Lawyer Daniel Petrocelli questioned Andrew Fastow about a document that came to be called Global Galactic — a written record of the profits that were promised to partnerships run by Fastow when they did deals with Enron.
Fastow has claimed Skilling, who was chief operating officer in 1999 when the partnerships were created, made verbal promises to him — Fastow called them "bear hugs" — that the partnerships would lose no money on the side deals.
Petrocelli asked whether there was "any piece of paper, any e-mail, any notes written on the back of a business card, anything" that documented the conversations with Skilling.
"I can't recall any specific document," Fastow answered.
Fastow claims Enron made deals with the partnerships he ran to conceal poorly performing assets and help Enron meet Wall Street earnings expectations.
The ex-CFO says he destroyed the original Global Galactic document, but a photocopy of it turned up in 2004 in a folder along with Fastow's employment agreement in a safe deposit box he kept at home.

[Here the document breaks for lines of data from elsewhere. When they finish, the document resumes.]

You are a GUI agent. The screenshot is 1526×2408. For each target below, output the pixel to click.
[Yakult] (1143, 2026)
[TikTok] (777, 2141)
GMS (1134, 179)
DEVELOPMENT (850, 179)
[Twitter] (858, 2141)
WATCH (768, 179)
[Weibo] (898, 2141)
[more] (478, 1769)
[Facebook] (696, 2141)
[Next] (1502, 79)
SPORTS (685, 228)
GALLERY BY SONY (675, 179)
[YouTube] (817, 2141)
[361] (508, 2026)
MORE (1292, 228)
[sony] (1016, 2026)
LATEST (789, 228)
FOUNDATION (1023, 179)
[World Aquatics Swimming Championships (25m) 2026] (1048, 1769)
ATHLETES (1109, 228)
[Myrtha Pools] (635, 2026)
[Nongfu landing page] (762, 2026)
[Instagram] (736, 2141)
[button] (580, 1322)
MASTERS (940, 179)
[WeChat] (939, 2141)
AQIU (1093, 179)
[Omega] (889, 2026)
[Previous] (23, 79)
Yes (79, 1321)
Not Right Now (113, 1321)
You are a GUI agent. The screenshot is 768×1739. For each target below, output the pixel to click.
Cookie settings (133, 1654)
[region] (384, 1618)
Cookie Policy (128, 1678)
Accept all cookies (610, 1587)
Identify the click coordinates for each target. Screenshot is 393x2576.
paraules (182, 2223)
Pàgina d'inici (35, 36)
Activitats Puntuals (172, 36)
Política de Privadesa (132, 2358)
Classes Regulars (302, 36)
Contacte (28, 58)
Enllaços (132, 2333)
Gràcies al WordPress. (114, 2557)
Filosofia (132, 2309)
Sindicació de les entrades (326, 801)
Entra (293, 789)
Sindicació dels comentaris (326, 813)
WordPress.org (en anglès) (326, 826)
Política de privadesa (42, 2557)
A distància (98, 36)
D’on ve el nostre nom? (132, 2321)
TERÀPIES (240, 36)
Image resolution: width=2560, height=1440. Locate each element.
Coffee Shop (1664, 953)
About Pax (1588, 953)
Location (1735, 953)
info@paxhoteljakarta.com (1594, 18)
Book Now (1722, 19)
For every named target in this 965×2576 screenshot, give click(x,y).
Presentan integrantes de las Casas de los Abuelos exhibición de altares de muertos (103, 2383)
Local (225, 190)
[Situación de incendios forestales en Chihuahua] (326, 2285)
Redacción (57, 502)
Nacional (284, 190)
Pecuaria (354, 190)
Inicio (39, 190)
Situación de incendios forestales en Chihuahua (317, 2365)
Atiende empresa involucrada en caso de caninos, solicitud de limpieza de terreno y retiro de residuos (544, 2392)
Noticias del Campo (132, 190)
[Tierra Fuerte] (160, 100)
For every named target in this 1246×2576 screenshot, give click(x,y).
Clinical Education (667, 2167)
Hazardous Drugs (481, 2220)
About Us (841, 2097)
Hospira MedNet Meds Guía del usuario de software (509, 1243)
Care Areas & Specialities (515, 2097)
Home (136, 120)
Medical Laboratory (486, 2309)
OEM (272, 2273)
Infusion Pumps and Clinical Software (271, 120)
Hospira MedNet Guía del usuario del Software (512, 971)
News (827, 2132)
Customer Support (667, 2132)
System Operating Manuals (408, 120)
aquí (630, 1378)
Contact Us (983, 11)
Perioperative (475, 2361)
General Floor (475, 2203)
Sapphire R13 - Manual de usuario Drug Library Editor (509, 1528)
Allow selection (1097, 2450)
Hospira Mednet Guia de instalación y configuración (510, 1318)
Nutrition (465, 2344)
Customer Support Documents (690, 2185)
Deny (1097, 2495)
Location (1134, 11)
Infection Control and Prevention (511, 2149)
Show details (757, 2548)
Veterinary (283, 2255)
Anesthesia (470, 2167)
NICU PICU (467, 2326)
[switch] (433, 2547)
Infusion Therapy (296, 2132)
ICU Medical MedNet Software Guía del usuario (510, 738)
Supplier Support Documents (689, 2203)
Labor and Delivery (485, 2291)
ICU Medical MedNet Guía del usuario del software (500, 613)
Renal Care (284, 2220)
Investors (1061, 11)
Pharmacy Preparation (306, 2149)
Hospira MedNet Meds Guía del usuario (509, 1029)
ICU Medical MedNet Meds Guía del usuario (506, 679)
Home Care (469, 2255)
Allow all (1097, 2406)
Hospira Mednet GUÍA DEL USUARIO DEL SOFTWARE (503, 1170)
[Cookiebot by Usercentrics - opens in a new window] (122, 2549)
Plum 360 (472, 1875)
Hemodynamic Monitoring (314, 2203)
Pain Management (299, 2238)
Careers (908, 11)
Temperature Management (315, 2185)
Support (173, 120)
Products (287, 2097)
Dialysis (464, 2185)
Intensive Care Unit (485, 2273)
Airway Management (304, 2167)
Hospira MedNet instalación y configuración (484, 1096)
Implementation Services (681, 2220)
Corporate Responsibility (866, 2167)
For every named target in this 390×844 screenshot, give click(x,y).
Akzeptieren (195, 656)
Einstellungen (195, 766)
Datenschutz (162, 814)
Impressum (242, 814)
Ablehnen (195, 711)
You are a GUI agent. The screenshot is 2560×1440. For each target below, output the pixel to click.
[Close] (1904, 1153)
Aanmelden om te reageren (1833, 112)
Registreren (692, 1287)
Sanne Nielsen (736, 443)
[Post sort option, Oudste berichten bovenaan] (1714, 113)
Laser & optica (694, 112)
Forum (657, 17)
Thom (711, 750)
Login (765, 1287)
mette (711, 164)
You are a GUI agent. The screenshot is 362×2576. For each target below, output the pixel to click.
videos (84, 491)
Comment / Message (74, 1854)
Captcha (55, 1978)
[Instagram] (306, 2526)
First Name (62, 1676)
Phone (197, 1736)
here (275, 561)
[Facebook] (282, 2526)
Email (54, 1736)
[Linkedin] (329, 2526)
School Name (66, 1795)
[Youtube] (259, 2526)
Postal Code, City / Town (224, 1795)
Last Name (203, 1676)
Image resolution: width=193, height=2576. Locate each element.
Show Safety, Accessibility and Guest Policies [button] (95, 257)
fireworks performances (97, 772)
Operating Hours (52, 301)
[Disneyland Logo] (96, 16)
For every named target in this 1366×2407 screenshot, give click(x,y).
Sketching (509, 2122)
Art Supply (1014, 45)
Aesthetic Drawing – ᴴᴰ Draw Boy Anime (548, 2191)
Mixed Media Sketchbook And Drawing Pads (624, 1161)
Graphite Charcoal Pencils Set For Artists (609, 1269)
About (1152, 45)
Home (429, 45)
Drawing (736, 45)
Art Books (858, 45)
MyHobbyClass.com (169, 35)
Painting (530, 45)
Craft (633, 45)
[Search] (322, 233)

The document bears the initials of Fastow and Richard Causey, Enron's former top accountant, but not Skilling's.
Fastow, a pivotal witness for the government, was facing a second day of cross-examination in the fraud and conspiracy trial of Skilling and Enron founder Ken Lay.
On Wednesday, Petrocelli said Fastow watched his own wife go to prison rather than come clean to federal investigators about his crimes.
Lea Fastow served a year in prison for submitting a tax return that failed to classify as income kickbacks intended for Fastow — some of which were sent in the form of checks to his two young sons.
At the time, Andrew Fastow, had pleaded not guilty and was planning to go to trial. He later pleaded guilty to two counts of conspiracy and agreed to serve up to 10 years in prison.
"So you sacrificed your wife to protect your own self-interests, correct?" Petrocelli asked.
"I did not go in and plead guilty before that point in time, that's correct," replied Fastow.
With good behavior, Fastow, 44, has the chance to shave just 18 months off of his 10-year sentence. The government can still prosecute him on 96 criminal charges if they are unhappy with his testimony against Lay and former CEO Jeffrey Skilling.
Petrocelli seized on Fastow's cooperation agreement with the federal Enron Task Force, saying turning on Skilling was his "one way out" of a life in prison. Fastow adamantly disagreed.
"I decided it was in the best interests of my family to instead plead guilty, to take responsibility for my actions and to try to make the rest of my life as productive as I can and as good as I can for my family," Fastow said.
Fastow testified earlier Wednesday that Lay was aware of the company's withering finances in late 2001, even as he gave glowing reports to employees and the media.
Fastow said he gave Lay a rundown of huge looming write-offs, a massive accounting error that would force a $1.2 billion writedown in shareholder equity and deterioration of fragile financial structures that Enron used to mask losses.
Still, Lay insisted publicly in late 2001, only months before Enron went bankrupt, that the company was fundamentally sound.
In an interview with BusinessWeek on Aug. 24, 2001, days after taking the CEO reins from Skilling, Lay said Enron had no accounting problems and declared, "The company is probably in the strongest and best shape that it has ever been in."
Fastow testified that four days earlier, on Aug. 20, Lay and other top executives attended a meeting and heard about a "hole in the earnings" — projections that Enron would fall far short of Wall Street expectations for the quarter.
Asked by a federal prosecutor about the Lay interview, Fastow said: "I think most of the statements in there are false."
Fastow has also testified that Skilling gave his blessing to Fastow-run financial arrangements that were designed to mask huge losses at Enron and improve the company's bottom line to please Wall Street.
Wednesday's cross-examination lived up to the high drama court observers had expected. When Petrocelli told Fastow his answers sounded well-rehearsed, Fastow said: "With all due respect, your questions sound very rehearsed to me."
The defense lawyer shot back: "We're talking about the fact that your wife because of your conduct spent one year doing hard time. And you think that's funny?"
"No, sir, it is not funny at all," Fastow said.